Il est venu pour la première fois la France en 94, pour les concerts au club La Villa, gravés par Arhoolie sur le double « Sonny Simmons Live In Paris ». Sa compagne de l’époque étant française, il venu s’établir avec elle en France de 1997 à 2001. C’est pendant ce long séjour que François Lunel a réalisé le documentaire « Together with Sonny Simmons », tourné en Allemagne, et que Sonny enregistre « Myxolydis » pour Gérard Terronès. Mais il faisait de fréquents voyages aux USA.
Parmi ses rencontres gravées, on peut signaler un enregistrement en duo avec Horace Tapscott (p) réalisé à Longwy en 95, qui renoue avec les standards. Il enregistre avec Brandon Evans et Anthony Braxton en 4tet (99), et ils se retrouvent, cette fois en 6tet pour un double album (2003).
En 2000, il constitue avec Michael Marcus « Cosmosamatics » qui fera plusieurs tournées en Europe et qui va publier neuf albums dont un enregistré en 2003 à la Dynamo de Pantin. Le cosmos, l’aventure spatiale… on retrouve cette fascination dans bien de ses compositions. Le rêve devenu réalité avec le premier Spoutnik.
Il retrouve Brandon Evans en 2001 pour « Tales for the Ancien East » et pour « A Tribute to Ustad Bismillah Khan » marqué par la transe et l’influence de la musique indienne, puis en 2002 pour un duo.

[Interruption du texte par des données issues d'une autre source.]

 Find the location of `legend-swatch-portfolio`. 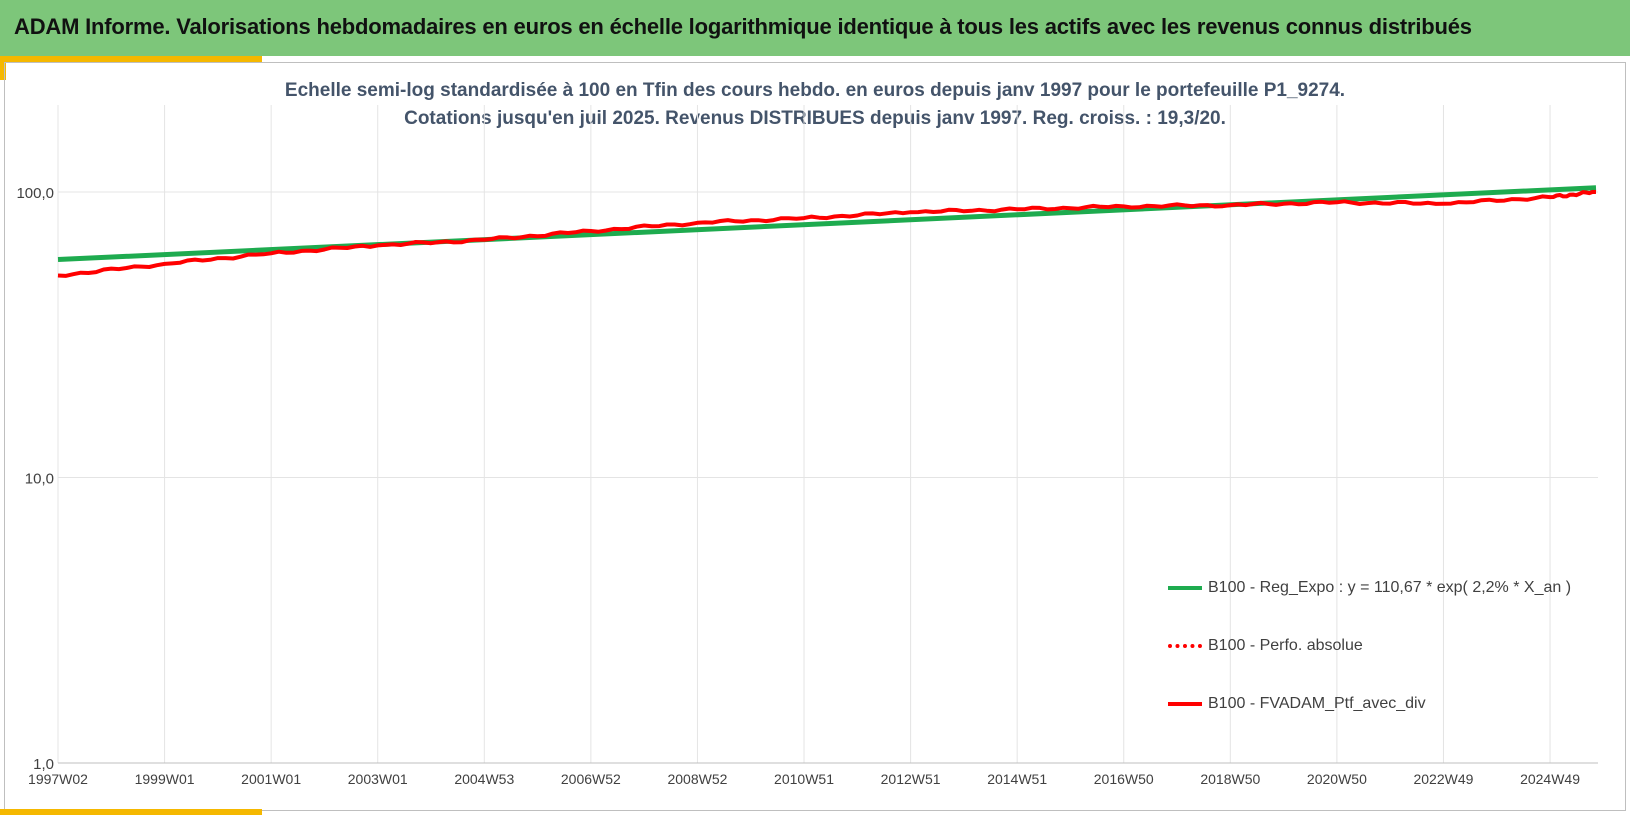

legend-swatch-portfolio is located at coordinates (1185, 704).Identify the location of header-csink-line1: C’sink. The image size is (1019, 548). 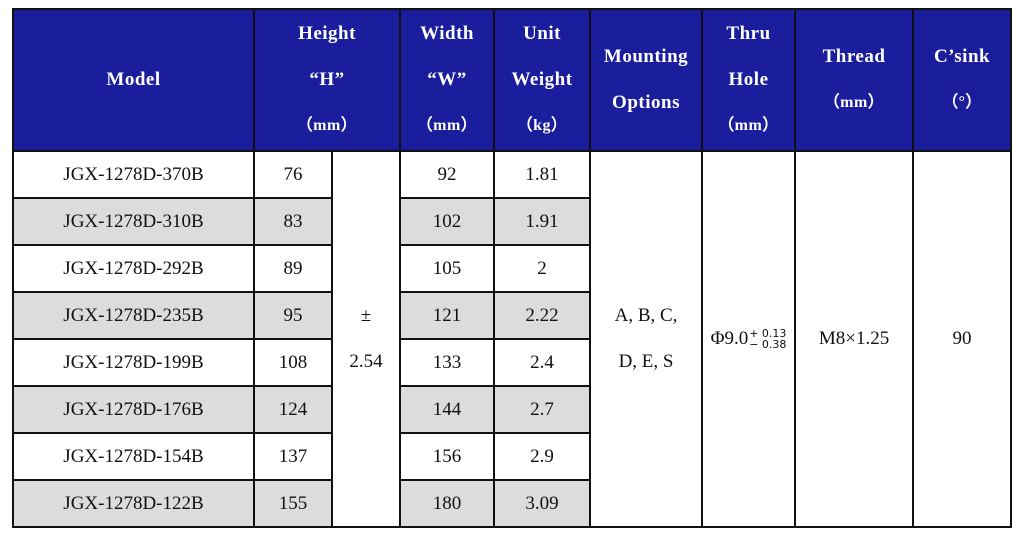
(962, 56).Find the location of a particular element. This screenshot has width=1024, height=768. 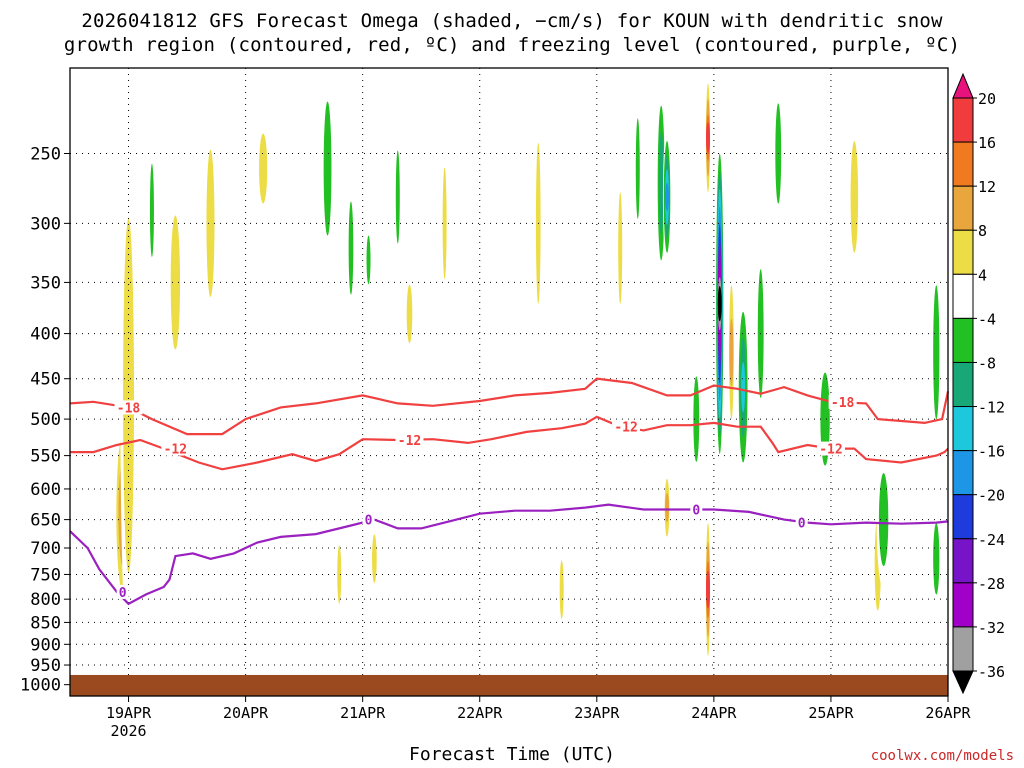

x-tick-label: 25APR is located at coordinates (831, 713).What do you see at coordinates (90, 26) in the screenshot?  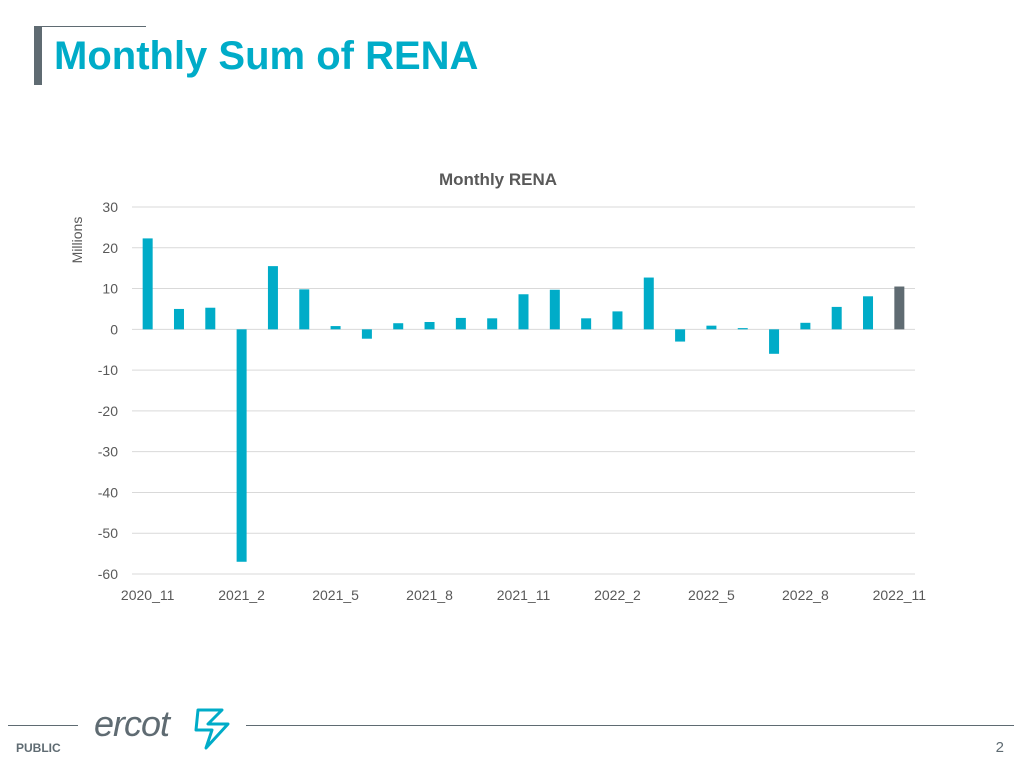 I see `title-accent-line` at bounding box center [90, 26].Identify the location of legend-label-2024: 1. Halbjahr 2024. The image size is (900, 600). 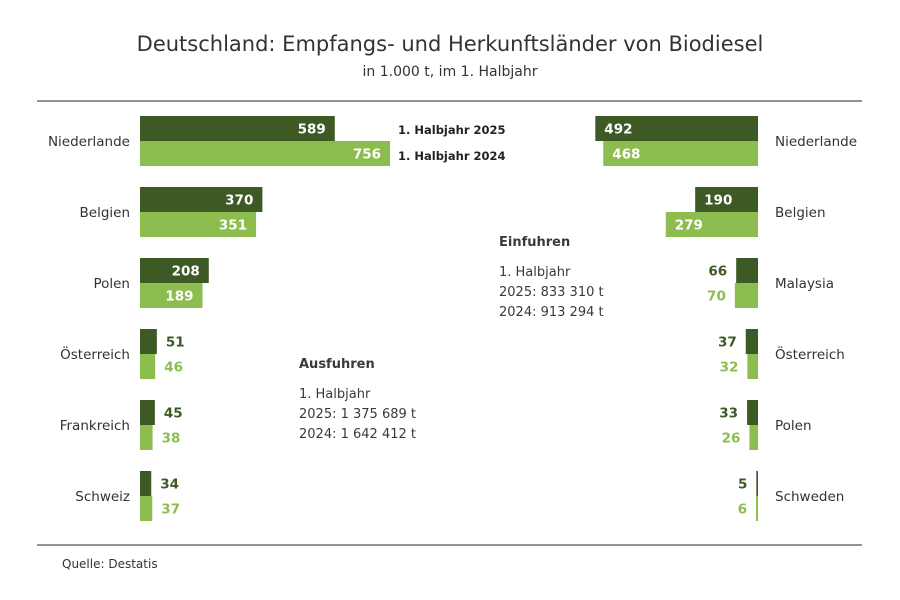
(452, 156).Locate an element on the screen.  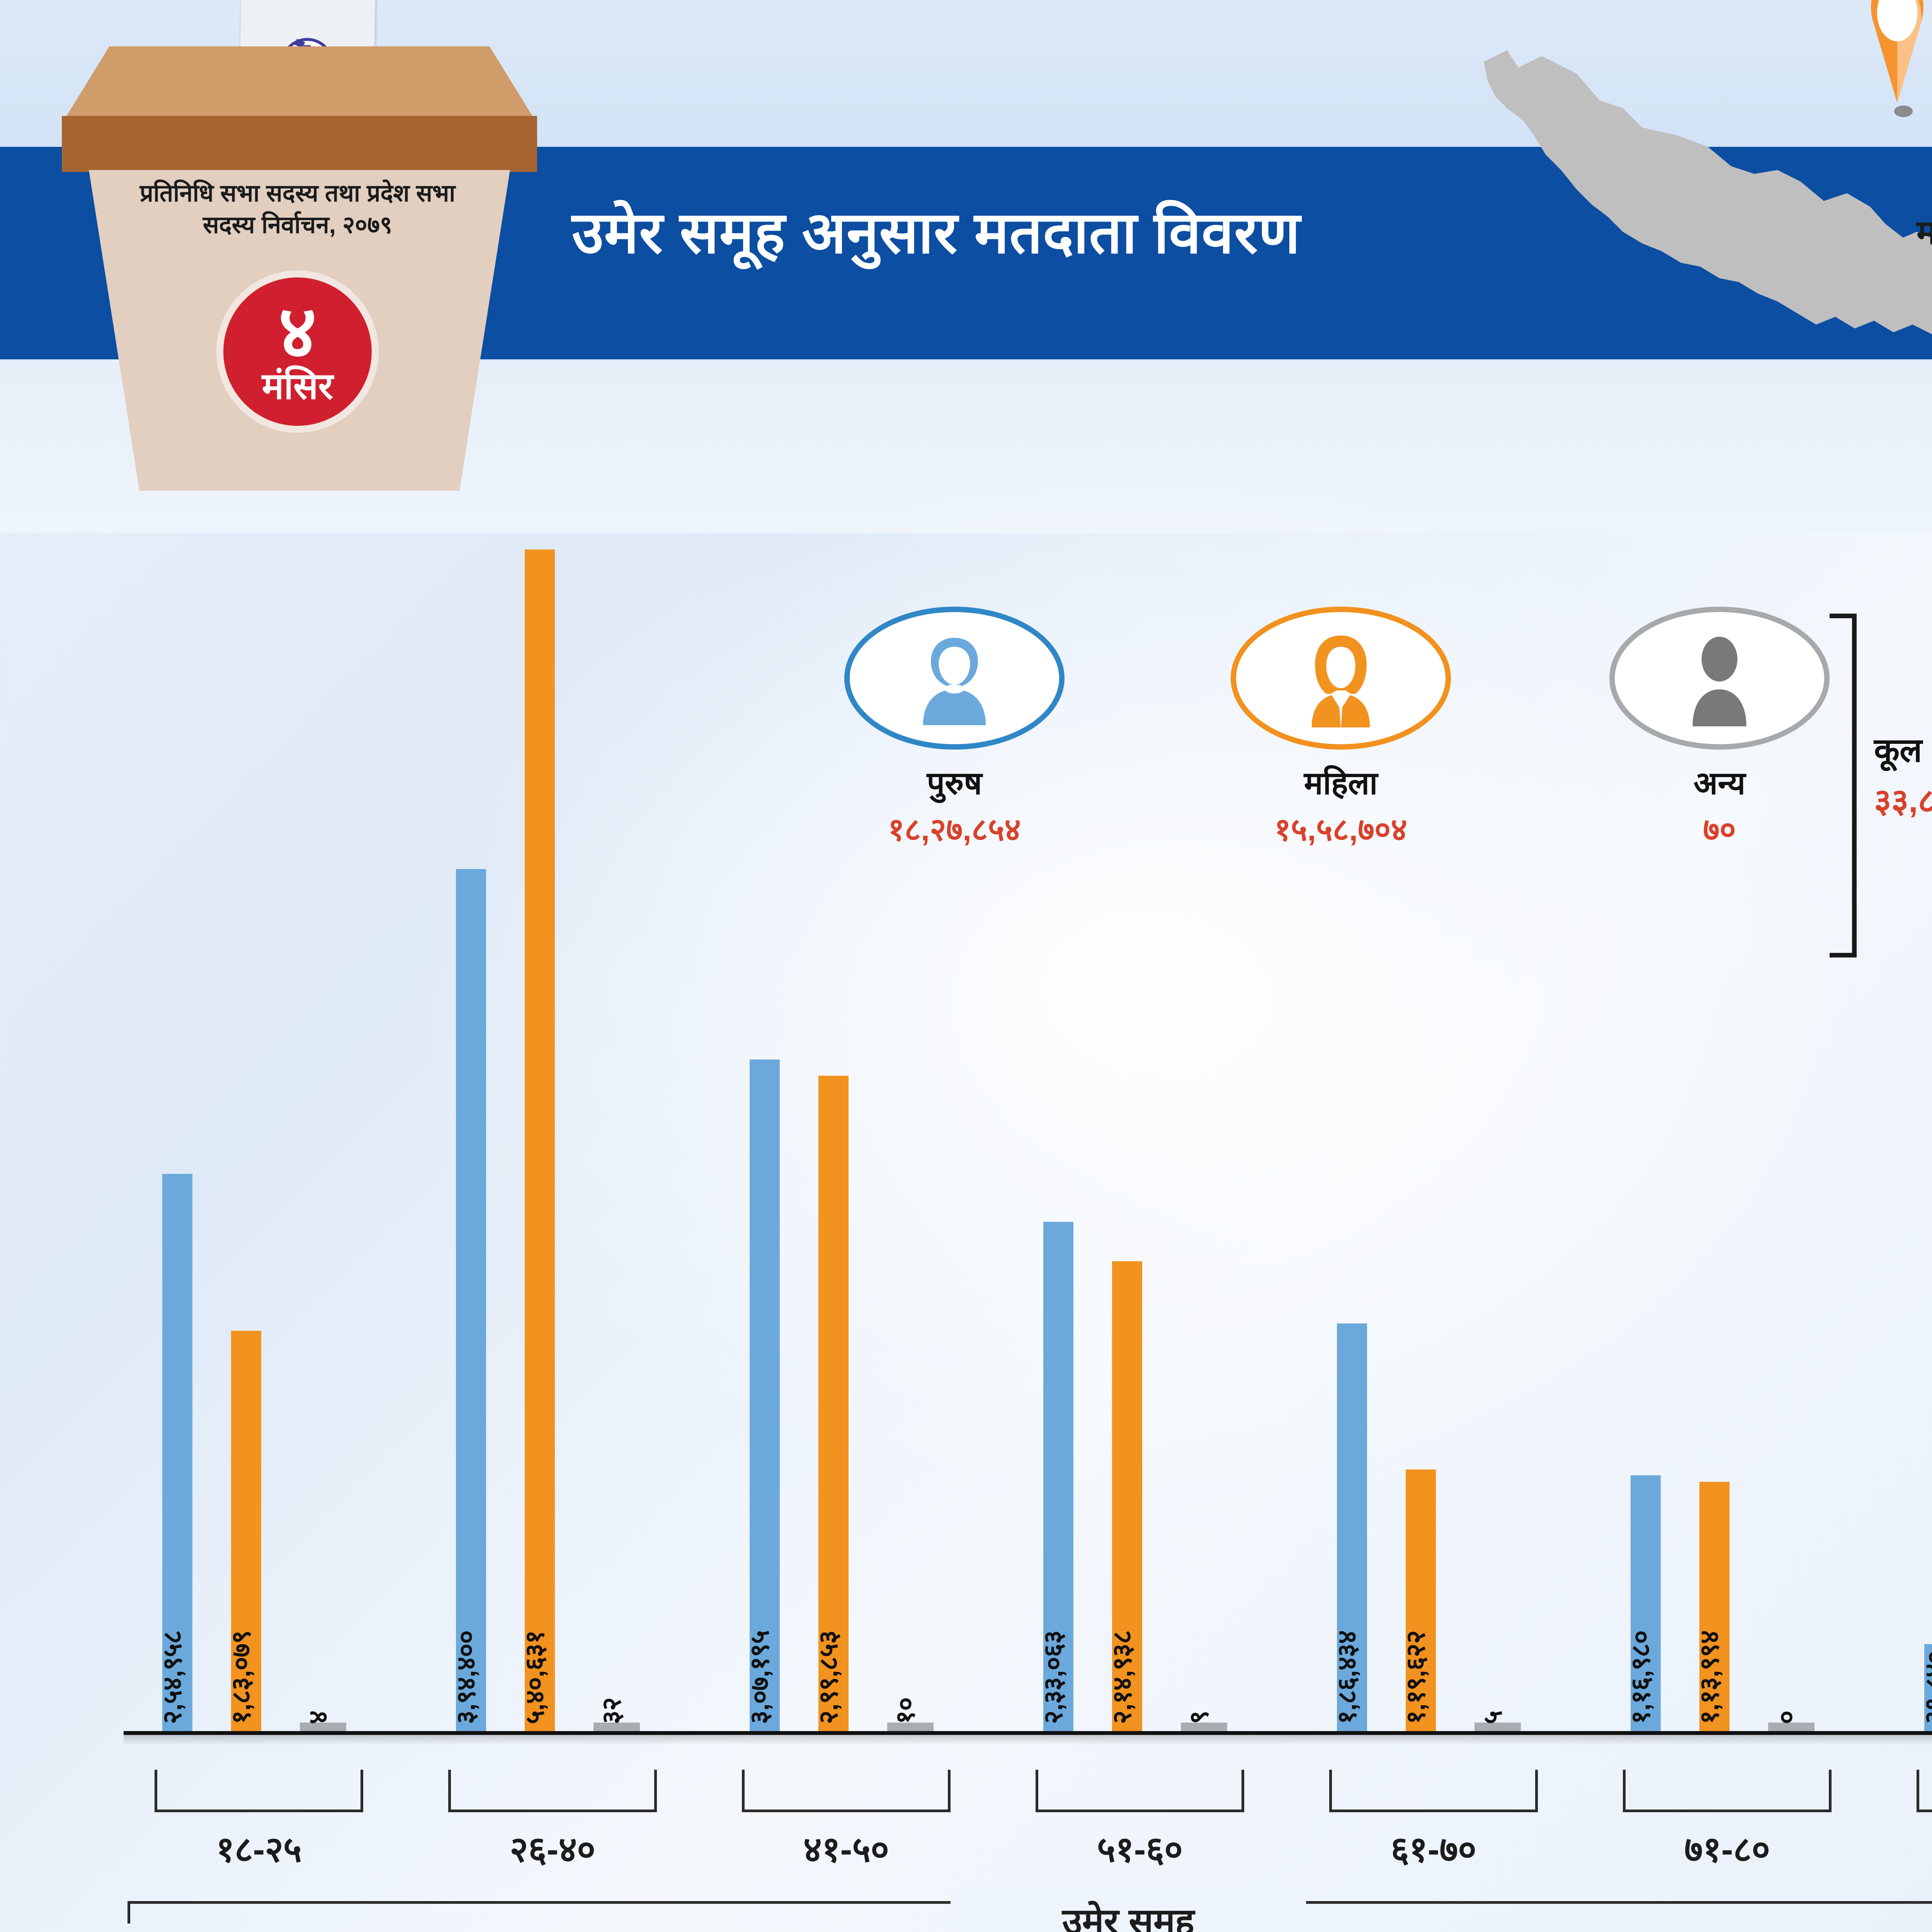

Cette exploration « psychédélique » sous influence orientale est soulignée par l’album « Nomadic » (avec Moksha Samnyasin, Thomas Bellier, Sébastien Bismuth et Michel Kristof) publié en 2014.
Enfin, avec Improvising Beings, il publie un enregistrement hors norme de huit CDs « Leaving Knowledge, Wisdom And Brillance / Chasing The Bird ? ».
Il souffrait de polyarthrite à son retour sur le devant de la scène. Mais en 2014, il subit un accident domestique qui a sectionné sa moelle épinière. Malgré les soins des chirurgiens, il ne va plus pouvoir utiliser ses doigts pour jouer. C’est la fin de sa carrière.
Depuis, la poussière du temps fait son œuvre et recouvre ces pages brillantes. Pourtant son actualité discographique demeure : des heures d’enregistrement sont encore disponibles pour publication, et sa notoriété, particulièrement en Europe, est importante, mais rien n’est simple. La Covid, dont il a été victime mais qu’il a surmonté, nous rappelle qu’il est grand temps de tourner notre regard vers lui et non à l’occasion d’un grand départ. Je crois qu’il en a besoin, pour résister.
C’est donc le temps de la réévaluation de son œuvre, et pour certains, de sa redécouverte.